▶ **Task statement**: Please rewrite the entries between the lines holding "Suction column header" and "Looking at the screenshot, I should point(49,200).", inclusive, renaming "padlock" to "lock" and leaving everything else unchanged.

[Stored entries]
::::::

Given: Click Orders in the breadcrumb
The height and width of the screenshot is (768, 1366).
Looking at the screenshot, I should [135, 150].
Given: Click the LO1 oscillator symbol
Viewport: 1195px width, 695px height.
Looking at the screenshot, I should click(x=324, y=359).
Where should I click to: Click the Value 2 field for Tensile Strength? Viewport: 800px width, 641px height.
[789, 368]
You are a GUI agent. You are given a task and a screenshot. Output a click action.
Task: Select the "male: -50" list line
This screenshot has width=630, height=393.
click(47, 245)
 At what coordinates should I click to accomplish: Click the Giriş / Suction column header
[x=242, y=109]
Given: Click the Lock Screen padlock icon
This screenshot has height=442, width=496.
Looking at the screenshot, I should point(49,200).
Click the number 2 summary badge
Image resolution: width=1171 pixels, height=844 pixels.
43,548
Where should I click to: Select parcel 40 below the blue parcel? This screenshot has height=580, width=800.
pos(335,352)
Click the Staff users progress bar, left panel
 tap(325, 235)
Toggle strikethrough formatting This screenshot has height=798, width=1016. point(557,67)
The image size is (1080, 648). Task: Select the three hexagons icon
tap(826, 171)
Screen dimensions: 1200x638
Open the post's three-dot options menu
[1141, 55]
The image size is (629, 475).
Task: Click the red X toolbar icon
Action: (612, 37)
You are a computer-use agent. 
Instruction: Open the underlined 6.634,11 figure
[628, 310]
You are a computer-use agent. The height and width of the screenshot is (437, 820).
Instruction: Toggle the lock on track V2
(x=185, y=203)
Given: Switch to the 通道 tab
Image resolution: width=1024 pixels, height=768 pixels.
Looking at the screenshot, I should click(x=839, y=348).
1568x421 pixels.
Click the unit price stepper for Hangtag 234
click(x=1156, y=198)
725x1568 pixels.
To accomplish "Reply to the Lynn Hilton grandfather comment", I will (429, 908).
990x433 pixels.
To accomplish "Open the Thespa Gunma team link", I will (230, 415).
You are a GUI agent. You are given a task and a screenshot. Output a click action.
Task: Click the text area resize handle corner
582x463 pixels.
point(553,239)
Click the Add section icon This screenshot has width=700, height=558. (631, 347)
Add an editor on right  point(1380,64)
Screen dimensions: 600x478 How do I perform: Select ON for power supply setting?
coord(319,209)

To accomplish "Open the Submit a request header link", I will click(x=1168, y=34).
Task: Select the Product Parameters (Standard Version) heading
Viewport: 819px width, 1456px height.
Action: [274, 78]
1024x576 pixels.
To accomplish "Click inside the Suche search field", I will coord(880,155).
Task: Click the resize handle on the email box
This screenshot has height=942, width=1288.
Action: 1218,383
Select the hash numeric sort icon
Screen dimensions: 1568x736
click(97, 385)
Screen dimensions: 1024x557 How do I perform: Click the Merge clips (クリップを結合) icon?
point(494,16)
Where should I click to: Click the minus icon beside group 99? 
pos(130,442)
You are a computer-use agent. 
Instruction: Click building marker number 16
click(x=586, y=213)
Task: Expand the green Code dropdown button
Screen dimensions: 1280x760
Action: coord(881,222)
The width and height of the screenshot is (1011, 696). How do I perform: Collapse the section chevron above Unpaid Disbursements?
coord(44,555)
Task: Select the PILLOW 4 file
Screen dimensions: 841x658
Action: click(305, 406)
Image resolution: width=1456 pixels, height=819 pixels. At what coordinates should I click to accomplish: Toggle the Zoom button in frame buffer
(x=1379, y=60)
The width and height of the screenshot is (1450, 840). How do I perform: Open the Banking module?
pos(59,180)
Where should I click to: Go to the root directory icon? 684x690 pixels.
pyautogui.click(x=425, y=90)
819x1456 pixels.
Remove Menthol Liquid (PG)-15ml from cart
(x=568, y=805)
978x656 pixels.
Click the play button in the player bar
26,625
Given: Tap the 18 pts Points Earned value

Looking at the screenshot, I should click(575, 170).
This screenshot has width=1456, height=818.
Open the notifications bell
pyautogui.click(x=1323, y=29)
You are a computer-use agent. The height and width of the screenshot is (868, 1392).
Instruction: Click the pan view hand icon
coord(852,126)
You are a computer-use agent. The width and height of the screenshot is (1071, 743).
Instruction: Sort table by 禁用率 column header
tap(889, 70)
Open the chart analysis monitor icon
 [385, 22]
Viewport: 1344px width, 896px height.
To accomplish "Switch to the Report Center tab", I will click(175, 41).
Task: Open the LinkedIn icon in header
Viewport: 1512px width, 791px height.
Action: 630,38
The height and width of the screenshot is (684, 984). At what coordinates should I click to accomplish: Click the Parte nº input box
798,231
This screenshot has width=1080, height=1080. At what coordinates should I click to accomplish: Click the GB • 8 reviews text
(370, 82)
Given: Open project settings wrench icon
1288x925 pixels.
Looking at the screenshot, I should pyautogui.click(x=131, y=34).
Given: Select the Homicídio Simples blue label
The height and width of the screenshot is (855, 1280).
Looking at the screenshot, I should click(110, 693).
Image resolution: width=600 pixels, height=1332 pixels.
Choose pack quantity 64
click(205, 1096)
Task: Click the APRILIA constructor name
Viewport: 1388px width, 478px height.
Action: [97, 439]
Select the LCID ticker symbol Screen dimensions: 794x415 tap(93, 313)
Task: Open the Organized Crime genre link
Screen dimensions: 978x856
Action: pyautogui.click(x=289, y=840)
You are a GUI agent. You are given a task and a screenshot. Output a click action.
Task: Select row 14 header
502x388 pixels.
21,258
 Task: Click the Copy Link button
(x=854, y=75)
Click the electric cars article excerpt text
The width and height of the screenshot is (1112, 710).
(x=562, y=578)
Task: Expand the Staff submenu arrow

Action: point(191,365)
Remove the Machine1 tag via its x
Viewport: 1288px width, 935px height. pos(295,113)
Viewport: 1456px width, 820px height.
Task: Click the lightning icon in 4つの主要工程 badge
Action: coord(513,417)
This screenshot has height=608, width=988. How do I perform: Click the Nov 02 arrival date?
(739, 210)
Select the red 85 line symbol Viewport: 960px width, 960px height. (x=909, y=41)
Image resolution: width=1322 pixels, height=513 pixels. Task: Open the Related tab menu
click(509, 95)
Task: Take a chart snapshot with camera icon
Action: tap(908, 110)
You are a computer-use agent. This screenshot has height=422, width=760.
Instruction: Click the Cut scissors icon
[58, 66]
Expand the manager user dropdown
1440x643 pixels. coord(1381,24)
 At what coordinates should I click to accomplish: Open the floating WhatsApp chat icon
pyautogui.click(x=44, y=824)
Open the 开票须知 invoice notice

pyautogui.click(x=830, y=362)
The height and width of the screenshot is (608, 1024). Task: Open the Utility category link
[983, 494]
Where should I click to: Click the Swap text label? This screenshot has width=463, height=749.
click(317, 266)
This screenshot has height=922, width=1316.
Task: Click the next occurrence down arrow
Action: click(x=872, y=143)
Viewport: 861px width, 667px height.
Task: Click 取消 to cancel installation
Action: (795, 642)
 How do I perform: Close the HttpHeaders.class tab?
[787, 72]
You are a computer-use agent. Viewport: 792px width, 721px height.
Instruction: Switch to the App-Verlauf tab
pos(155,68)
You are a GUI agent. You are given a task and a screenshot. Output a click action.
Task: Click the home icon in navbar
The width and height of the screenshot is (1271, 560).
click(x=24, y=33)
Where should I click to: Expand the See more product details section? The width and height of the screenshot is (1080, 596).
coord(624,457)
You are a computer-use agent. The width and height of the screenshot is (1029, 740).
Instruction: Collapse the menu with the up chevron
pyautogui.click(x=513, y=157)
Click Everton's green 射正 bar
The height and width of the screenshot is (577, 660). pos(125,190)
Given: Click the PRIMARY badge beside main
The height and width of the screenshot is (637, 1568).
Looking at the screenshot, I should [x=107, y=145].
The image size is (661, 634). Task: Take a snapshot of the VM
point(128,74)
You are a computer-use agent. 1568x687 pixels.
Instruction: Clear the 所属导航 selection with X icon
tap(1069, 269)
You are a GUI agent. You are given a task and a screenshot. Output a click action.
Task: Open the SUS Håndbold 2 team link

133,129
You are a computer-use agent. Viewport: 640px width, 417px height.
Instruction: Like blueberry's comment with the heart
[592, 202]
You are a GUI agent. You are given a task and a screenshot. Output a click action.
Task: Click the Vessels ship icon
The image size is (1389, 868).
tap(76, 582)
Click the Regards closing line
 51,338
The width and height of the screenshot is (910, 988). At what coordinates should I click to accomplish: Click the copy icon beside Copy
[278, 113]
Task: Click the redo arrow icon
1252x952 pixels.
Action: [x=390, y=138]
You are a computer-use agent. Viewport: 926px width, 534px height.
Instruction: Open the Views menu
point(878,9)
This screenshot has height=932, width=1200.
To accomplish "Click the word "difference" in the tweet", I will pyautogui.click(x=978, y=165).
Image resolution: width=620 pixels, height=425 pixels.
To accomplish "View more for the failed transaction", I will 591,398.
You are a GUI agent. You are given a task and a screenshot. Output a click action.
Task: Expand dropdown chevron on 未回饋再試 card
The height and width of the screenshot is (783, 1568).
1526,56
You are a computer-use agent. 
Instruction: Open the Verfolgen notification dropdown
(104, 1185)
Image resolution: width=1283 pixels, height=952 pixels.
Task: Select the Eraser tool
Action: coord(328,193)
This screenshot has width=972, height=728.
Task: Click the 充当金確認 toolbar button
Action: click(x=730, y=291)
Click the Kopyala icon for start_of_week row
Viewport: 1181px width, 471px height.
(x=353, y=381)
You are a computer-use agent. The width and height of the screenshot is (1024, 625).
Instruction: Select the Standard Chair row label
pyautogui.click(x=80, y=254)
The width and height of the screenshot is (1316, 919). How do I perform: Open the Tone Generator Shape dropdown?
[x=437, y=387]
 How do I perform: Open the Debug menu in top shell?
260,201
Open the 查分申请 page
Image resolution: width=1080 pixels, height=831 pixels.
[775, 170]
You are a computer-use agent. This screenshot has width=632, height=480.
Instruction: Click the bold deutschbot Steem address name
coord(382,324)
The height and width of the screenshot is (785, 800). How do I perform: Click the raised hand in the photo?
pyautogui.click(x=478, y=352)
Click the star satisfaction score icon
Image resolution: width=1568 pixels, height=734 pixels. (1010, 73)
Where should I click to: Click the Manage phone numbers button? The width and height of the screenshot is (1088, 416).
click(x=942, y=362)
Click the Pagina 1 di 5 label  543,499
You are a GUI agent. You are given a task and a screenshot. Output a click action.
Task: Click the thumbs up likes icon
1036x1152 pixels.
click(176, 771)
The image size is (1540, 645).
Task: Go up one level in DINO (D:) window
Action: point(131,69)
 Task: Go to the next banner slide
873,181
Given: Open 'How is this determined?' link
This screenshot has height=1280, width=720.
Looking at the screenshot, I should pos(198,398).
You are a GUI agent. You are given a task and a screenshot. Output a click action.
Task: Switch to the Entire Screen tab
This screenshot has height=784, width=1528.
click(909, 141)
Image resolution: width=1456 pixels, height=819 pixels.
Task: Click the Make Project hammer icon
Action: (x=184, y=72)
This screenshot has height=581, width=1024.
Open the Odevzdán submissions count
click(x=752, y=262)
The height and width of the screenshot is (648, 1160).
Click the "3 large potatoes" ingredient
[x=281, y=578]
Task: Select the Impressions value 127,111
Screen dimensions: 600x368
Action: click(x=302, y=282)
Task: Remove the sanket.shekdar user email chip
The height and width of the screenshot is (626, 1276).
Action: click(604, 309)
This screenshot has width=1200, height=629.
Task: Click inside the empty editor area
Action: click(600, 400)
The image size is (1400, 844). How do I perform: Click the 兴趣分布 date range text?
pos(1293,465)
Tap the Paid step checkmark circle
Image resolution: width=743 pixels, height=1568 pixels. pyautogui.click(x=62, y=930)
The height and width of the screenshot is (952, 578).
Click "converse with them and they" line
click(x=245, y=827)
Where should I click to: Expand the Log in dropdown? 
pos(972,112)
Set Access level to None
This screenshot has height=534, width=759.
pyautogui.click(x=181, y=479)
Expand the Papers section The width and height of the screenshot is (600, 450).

::::::

▶ **Expected answer**:
 At what coordinates should I click to accomplish: Click the Giriş / Suction column header
[x=242, y=109]
Given: Click the Lock Screen lock icon
This screenshot has height=442, width=496.
Looking at the screenshot, I should point(49,200).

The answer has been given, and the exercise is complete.